Hier, lorsque j'ai appris le décès de
Philippe Noiret, je me suis tout de suite rappelée ma rencontre avec ce monstre sacré. Très nerveuse à l'idée de l'interviewer, j'avais été impressionnée de sa grande simplicité au moment même où ma main se perdait dans la sienne et qu'il prononçait de sa voix inoubliable et reconnaissable entre toutes «Enchanté».
Intimidée malgré tout, je m'étais assise sur la causeuse face à la sienne : «Mais non, avait-il dit, venez vous asseoir près de moi, nous serons plus à l'aise pour causer.» Comment refuser une si charmante invitation?
Tout au long de l'entrevue, j'avais envie de me pincer.

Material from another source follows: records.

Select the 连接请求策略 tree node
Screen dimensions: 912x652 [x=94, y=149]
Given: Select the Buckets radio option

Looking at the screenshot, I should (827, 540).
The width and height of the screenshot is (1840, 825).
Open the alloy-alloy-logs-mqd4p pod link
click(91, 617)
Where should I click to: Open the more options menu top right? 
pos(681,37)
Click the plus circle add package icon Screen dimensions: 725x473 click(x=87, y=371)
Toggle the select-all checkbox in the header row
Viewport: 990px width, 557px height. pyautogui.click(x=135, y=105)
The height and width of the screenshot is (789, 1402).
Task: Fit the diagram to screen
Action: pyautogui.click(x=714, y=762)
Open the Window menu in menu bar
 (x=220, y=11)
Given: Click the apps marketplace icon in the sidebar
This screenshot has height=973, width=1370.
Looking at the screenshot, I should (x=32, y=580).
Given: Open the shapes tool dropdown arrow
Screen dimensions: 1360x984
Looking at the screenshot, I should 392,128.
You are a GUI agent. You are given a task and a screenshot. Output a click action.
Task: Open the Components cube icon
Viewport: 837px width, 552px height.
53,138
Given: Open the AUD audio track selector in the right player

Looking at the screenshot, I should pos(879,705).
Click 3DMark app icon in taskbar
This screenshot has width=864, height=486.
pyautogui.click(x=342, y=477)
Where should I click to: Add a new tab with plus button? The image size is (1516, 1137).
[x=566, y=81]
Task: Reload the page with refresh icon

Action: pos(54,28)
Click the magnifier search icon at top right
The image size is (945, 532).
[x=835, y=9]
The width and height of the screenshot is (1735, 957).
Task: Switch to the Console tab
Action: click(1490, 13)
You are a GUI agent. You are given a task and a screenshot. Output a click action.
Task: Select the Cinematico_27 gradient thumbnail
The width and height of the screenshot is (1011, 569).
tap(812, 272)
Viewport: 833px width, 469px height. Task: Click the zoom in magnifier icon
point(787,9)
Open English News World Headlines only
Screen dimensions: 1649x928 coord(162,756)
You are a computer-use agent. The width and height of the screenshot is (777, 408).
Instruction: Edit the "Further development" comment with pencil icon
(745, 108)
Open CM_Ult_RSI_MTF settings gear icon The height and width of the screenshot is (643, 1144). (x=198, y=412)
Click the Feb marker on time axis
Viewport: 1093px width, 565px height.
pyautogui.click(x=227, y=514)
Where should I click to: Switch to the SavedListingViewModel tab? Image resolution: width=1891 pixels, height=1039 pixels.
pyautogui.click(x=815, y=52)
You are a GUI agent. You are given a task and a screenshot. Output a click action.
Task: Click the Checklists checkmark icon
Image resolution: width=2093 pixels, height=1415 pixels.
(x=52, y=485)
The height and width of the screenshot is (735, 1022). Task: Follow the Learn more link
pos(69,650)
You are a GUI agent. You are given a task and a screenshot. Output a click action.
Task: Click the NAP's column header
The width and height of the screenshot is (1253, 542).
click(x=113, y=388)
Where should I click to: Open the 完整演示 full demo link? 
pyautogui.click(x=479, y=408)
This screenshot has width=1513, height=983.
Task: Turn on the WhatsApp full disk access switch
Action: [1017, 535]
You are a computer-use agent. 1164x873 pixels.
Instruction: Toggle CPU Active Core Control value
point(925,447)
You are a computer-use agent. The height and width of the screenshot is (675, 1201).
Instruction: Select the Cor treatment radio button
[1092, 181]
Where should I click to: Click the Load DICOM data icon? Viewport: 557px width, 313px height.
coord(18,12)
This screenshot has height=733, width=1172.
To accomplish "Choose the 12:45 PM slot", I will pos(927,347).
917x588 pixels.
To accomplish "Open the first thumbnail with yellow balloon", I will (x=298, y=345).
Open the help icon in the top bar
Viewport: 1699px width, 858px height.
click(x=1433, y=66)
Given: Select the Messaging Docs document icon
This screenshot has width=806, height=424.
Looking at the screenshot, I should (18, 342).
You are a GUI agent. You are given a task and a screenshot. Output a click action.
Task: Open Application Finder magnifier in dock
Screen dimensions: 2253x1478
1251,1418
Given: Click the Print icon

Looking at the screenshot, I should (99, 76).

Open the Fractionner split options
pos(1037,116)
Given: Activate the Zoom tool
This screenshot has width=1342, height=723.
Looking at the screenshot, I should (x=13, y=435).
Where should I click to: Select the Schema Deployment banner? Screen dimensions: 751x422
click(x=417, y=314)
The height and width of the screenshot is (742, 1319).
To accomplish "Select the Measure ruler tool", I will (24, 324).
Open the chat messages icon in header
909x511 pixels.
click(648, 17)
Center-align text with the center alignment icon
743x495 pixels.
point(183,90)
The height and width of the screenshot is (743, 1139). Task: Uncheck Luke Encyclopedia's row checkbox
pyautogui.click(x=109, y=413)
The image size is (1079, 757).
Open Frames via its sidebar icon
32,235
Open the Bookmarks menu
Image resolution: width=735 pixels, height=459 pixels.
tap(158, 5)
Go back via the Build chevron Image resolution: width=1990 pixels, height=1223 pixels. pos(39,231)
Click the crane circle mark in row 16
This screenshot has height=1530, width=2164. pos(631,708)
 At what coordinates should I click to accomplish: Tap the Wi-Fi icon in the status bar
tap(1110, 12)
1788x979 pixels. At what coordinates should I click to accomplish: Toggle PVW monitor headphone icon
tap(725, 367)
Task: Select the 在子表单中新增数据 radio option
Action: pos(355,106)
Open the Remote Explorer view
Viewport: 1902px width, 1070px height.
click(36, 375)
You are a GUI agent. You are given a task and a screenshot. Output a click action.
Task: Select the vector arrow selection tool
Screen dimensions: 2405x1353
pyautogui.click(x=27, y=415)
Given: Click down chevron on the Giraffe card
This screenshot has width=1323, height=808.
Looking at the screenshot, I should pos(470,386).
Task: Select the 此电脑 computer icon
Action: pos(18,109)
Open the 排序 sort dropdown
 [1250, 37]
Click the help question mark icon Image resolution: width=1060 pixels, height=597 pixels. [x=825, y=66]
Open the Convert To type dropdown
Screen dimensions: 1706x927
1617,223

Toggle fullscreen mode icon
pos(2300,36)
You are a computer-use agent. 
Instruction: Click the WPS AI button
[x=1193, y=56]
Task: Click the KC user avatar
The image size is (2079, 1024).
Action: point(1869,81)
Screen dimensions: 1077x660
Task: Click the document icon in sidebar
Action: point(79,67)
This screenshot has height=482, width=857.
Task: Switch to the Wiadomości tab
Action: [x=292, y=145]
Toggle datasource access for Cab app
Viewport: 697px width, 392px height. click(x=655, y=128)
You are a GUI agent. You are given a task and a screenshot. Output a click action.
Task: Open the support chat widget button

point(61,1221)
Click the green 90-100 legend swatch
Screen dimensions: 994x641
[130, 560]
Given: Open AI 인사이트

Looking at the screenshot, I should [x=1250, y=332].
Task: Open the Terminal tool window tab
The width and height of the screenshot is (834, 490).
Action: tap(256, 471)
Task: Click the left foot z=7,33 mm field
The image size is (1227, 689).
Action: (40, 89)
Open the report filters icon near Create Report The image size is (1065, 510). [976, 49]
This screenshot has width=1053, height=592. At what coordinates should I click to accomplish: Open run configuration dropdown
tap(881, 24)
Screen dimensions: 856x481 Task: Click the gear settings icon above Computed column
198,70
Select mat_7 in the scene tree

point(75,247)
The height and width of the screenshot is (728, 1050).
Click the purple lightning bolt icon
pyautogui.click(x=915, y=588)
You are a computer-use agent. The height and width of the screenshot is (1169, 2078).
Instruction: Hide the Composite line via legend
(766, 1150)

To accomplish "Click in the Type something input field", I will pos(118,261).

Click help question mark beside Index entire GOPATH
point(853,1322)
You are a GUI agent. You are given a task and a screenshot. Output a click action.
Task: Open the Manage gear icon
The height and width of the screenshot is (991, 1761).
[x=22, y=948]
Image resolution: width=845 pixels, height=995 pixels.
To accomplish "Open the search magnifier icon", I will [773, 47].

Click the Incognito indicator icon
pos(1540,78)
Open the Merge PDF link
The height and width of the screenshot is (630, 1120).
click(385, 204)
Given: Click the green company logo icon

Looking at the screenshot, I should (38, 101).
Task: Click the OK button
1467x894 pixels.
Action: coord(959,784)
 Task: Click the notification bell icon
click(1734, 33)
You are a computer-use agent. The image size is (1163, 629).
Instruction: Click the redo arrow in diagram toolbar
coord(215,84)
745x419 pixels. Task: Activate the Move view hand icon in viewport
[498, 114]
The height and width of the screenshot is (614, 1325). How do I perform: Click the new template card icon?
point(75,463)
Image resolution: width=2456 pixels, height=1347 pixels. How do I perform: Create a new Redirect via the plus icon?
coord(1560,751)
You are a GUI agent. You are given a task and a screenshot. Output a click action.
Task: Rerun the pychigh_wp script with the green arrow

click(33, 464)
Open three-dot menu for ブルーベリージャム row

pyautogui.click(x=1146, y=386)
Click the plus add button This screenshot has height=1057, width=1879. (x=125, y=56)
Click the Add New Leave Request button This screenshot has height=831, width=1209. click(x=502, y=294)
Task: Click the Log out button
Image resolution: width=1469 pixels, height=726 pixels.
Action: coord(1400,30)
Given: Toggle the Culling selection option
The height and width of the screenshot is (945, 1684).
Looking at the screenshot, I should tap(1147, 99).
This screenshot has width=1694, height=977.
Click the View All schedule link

Je n'en revenais pas d'être assise à parler cinéma, théâtre et littérature en sirotant un thé avec celui qui m'avait émue aux larmes dans
Les Lunettes d'or et fait rire aux éclats dans
Zazie dans le métro. Si vous aviez vu son visage s'illuminer lorsque nous avons commencé à parler des
Contemplations de Victor Hugo. Bon, je m'arrête, mon mascara va couler.
Vous croyez que j'embellis la réalité? Allez lire le
billet de
Marc-André Lussier de
La Presse où il relate sa rencontre avec Philippe Noiret. Lui aussi a craqué devant la simplicité et la bonhomie de ce gentleman du grand écran.